WASHINGTON — Say what you will about President Bush's second inaugural speech, as rhetoric goes, it was a fine effort. The president is for freedom and wants to make the world freer. He doesn't want to tell the world what to do with freedom - that's up to the newly freed folks, as he might say. He just wants more of it. It's hard to argue with that, right?
OK, there were a few points to quibble on.
There were the obvious contradictions between the president's stated goals and the reality of his first term. Freedom, after all, isn't exactly on the march in Saudi Arabia or Pakistan or China or even Russia for that matter, and the US seems to be enjoying relatively cordial relations with those countries on economic and/or political terms.

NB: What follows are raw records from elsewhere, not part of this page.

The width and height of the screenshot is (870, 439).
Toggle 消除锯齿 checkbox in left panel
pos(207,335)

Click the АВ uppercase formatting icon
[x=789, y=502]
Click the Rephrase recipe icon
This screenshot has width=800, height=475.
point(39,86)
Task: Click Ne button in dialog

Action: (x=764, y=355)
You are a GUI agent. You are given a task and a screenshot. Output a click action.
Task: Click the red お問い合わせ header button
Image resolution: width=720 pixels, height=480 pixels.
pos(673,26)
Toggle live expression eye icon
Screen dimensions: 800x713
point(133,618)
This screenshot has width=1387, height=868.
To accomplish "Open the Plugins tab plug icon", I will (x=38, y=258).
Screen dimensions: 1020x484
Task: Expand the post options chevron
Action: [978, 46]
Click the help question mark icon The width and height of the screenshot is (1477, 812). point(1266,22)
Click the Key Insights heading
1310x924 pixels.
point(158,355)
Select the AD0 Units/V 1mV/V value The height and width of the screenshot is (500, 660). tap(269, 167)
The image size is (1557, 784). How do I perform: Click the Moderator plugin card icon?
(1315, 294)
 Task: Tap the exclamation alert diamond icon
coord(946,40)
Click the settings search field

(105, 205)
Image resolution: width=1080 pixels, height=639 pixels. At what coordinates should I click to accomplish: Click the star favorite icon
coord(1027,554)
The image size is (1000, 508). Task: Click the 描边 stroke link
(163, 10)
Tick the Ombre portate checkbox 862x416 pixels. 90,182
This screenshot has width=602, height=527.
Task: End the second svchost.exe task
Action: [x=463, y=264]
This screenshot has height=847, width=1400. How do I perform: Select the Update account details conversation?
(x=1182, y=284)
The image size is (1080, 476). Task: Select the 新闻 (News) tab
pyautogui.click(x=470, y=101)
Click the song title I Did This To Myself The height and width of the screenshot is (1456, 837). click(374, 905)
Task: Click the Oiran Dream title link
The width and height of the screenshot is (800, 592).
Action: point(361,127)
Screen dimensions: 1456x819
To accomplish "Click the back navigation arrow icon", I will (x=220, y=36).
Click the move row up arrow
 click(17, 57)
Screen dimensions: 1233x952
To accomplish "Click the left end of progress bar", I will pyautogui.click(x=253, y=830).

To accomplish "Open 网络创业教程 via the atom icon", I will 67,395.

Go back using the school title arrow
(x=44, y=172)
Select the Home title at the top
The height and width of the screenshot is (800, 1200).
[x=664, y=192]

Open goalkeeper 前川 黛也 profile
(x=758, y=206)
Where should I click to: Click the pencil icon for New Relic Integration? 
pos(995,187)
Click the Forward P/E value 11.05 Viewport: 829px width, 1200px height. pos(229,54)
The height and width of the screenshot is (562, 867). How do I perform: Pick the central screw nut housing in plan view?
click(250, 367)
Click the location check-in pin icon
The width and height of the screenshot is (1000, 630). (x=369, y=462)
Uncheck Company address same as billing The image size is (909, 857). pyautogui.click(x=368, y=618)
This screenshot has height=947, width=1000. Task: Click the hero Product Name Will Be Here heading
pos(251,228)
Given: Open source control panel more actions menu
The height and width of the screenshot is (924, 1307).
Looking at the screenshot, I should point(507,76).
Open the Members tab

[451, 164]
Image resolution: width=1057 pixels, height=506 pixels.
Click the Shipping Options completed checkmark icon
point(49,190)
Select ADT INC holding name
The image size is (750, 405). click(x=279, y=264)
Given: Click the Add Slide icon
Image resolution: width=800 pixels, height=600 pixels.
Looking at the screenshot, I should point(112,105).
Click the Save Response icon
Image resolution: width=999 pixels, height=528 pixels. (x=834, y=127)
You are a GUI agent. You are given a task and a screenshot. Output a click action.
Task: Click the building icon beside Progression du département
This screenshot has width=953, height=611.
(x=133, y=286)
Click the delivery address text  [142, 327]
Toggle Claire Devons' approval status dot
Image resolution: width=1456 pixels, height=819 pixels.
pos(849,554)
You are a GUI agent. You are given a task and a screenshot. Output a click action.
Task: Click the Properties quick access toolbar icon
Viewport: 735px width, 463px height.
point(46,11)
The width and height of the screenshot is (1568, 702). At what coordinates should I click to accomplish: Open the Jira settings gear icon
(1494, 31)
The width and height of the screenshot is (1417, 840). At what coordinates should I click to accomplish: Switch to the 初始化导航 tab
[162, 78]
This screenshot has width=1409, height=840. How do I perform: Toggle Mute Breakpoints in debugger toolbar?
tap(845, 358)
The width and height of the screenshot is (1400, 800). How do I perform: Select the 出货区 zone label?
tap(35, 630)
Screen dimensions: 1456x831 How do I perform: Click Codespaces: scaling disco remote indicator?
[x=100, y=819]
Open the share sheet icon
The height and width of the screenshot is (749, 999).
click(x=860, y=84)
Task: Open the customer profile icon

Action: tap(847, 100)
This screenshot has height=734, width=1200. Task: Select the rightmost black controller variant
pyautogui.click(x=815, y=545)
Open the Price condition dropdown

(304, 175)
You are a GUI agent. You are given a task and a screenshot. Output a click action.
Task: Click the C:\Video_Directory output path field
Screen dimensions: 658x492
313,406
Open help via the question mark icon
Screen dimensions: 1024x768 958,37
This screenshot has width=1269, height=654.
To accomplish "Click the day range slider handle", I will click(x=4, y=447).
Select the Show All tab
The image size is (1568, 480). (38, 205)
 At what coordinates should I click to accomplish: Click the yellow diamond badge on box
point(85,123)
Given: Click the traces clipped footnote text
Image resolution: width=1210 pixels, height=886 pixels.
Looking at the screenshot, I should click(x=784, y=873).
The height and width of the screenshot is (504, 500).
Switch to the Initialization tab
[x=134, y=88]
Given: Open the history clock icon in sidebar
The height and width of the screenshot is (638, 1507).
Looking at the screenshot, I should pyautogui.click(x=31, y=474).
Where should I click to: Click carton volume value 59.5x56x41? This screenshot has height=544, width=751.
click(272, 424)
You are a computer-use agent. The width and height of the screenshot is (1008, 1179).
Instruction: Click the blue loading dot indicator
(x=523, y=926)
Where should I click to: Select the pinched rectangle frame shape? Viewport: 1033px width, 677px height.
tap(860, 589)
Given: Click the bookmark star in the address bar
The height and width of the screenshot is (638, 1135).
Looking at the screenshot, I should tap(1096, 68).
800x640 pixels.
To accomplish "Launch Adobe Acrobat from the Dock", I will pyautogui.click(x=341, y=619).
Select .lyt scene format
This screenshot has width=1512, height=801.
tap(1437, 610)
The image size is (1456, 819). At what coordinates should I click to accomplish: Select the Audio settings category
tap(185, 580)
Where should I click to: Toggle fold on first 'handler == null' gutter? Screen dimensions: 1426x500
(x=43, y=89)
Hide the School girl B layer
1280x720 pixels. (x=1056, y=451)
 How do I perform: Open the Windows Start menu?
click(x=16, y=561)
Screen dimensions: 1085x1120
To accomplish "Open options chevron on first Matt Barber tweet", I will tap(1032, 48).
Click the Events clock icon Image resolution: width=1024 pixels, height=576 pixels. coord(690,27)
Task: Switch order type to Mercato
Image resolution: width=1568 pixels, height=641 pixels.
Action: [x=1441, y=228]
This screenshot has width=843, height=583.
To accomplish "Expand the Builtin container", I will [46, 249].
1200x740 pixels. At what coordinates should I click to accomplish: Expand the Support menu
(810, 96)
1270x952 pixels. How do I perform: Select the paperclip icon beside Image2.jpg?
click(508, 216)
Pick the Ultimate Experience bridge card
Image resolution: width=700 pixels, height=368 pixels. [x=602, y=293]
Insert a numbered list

There was the weird incongruity of talking about "oppression, which is always wrong, and freedom, which is eternally right," as the president said, in a city where the parade route was essentially walled off from the rest of the city. No ticket? Find a TV.
But those specific issues are ultimately minor points to the Bush administration, which has already happily explained them away. The walls in downtown D.C. were only about safety, of course - not the thousands of protesters who got shut out. And US dealings with nations that sometimes do unsavory things is really just our way of working with them to make them freer - not our way of getting our way.
Fair enough. It's his inaugural and he deserves to be cut some slack in the spirit of bipartisanship. Beyond the soaring eloquence, however, the problem with the address was the point of the speech itself. "The best hope for peace in our world is the expansion of freedom in all the world," the president said. "America's vital interests and our deepest beliefs are now one."
Would that it were so.
In his speech last Thursday, the president played on a notion we all know well. The sentiments he expressed are at the core of the professed American belief system. They are part of what we learn in elementary school.
We don't seek to extend our power, we want only to live our free lives and, we hope, spread ideas beyond our borders so that others, too, can live freely. This is what makes us different, we say. But that myth doesn't jibe well with reality.
The United States of America is, simply put, the most powerful economic, cultural, and military force on the planet at this particular moment in history. The chief mission of our foreign policy is, like all nation's that have occupied that coveted place, ultimately, to make sure that we hold onto that power as long as possible. In perpetuity, if that's an option.
That isn't good or bad, it simply is. Would you really want an administration in Washington that was undermining American power?
Mr. Bush's inaugural argument is that pushing for freedom across the world is the same as working to extend American power, or at least secure it. Freedom, the theory goes, will lead the peoples of the world to join with us.
Really? Can we honestly say that uniformly? There are any number of nations where freedom, while it may be in the interest of the people living there, is most probably not in the American interest. First and foremost among these nations may prove to be Iraq.
Elections and freedom are a good thing for the Iraqis. No one would want to live under a brutal dictator like Saddam Hussein. But what if those elections mean the creation of a fundamentalist Islamic state? What if those freedoms include the freedom to dissolve the country, to wage civil war, to create three independent states?
Is America really best served by those things and the consequences they could bring?
This is not a uniquely American problem. No major power in history has had as the organizing principle of its foreign policy making the world freer. Rome and England wanted empires. France wanted, well, to make the world more French - for the world's own good, of course.
It may be true that the US doesn't seek an empire, or at least not a traditional empire. But as a nation, we do pursue policies that aren't always about thrusting freedom forward. It is the curse of power and it will continue to be, regardless of how many altruism-soaked speeches we hear.
So yes, it was a good speech, scoring high on all things such addresses are supposed to celebrate - lofty ideals, hope, optimism. It just wasn't strong on that other point: reality.
• Dante Chinni is a senior associate with the Pew Project for Excellence in Journalism. He writes a twice-monthly political opinion column for the Monitor.